Photo - Illustration de Jean Cocteau pour La Voix Humaine


"Il y avait entre la musique et Jean Cocteau des liens d'intimité organiques. Sans doute n'était-il pas exécutant ou compositeur. Il n'empêche qu'il appartenait au monde des sons, à l'univers orphique, par osmose ou transfert"

(Henri Sauguet)

Jean Cocteau n'était pas musicien. Pourtant, aucune forme d'art ne pouvait laisser indifférent ce créateur protéiforme, expert en sortilèges que François Mauriac qualifia un jour si joliment de "libellule ravissante et irritante qui ne se posait jamais". Pour celui qui se définissait comme le "Paganini du violon d'Ingres", tout était prétexte à poésie, les sons au même titre que les images, les lignes et les couleurs. Il eut du reste un initiateur avisé en la personne de Reynaldo Hahn, l'ami de jeunesse. Toutefois, à la musique raffinée mais légère de ce séduisant guide, Cocteau ne tarda pas à préférer celle d'une eau infiniment plus forte de Stravinsky. Nous vous proposons en quelques épisodes arbitrairement choisis d'évaluer l'apport de Cocteau à la musique du XXe siècle ainsi que de découvrir ou redécouvrir les fondements de son esthétique.

- [CONSIGNES]:
A - Selon le texte sur Cocteau et la musique, qui fut le premier initiateur de Cocteau à la musique ?
B - Poursuivez le texte sur Cocteau et la musique à partir de sa dernière phrase.

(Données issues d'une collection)

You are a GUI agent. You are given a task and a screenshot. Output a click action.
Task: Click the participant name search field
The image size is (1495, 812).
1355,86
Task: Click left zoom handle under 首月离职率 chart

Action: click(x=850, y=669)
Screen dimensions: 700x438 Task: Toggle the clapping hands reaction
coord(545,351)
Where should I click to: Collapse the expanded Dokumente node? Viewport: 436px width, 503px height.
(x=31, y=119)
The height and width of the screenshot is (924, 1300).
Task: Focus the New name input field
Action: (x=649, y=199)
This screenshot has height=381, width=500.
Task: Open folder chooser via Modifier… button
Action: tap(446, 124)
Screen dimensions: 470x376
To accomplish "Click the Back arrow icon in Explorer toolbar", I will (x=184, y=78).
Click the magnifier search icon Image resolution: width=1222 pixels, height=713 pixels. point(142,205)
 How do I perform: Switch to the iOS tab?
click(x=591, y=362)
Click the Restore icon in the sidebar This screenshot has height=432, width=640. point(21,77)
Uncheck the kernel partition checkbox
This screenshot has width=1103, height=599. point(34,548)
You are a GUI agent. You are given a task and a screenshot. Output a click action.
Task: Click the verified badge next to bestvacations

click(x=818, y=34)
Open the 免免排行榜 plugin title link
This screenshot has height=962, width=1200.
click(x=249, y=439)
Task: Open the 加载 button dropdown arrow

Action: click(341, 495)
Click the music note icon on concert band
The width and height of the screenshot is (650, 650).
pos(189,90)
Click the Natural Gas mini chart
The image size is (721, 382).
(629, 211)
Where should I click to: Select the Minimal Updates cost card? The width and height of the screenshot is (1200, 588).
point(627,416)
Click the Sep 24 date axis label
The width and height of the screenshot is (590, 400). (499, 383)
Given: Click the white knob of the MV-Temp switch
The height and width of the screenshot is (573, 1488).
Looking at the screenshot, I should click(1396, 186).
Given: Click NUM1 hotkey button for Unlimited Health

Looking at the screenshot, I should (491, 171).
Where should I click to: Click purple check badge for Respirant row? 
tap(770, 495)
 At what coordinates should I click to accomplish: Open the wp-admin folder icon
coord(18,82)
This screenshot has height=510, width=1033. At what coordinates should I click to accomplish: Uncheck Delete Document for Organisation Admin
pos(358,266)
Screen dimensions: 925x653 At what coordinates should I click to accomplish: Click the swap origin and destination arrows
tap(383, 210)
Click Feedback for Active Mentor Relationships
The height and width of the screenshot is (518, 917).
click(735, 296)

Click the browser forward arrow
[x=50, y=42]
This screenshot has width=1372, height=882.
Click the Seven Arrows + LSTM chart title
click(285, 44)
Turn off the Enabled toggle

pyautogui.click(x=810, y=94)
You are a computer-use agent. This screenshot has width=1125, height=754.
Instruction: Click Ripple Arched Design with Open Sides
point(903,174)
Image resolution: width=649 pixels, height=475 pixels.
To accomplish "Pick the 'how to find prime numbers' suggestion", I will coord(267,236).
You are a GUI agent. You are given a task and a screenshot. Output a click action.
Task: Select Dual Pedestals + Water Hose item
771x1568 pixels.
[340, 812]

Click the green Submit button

- [RÉPONSES ATTENDUES]:
A - Reynaldo Hahn, son ami de jeunesse.

B -
Igor Stravinsky

Cocteau admirait beaucoup le Stravinsky du Sacre du Printemps, avec ses rythmes barbares. Les relations entre les deux hommes, basées pourtant sur une estime réciproque, furent toutefois souvent orageuses. Elles débouchèrent cependant sur l'un des chefs-d'œuvre de la musique lyrique au XXe siècle, Oedipus Rex. Stravinsky voulait composer une oeuvre construite sur un mythe antique et avait été séduit par l'adaptation de l'Antigone de Sophocle qu'avait signée Cocteau. Les deux hommes arrêtèrent leur choix sur le mythe d'Oedipe mais, alors que Cocteau aurait souhaité écrire un drame d'action, le compositeur exigea un livret conventionnel, une "nature morte". Le texte de Cocteau fut traduit dans un latin parfois contestable par le futur cardinal Daniélou, ce qui lui donna un aspect rituel et monumental conforme aux souhaits du compositeur. Sur cette matière pétrifiée, Stravinsky put composer une oeuvre où se manifestait sa nostalgie du passé et son respect pour les "vieux maîtres du style sévère". A défaut d'avoir pu imposer sa conception du drame, Cocteau se révéla un extraordinaire récitant, en particulier à l'occasion de la reprise de 1952 pour laquelle il signa les décors et les masques.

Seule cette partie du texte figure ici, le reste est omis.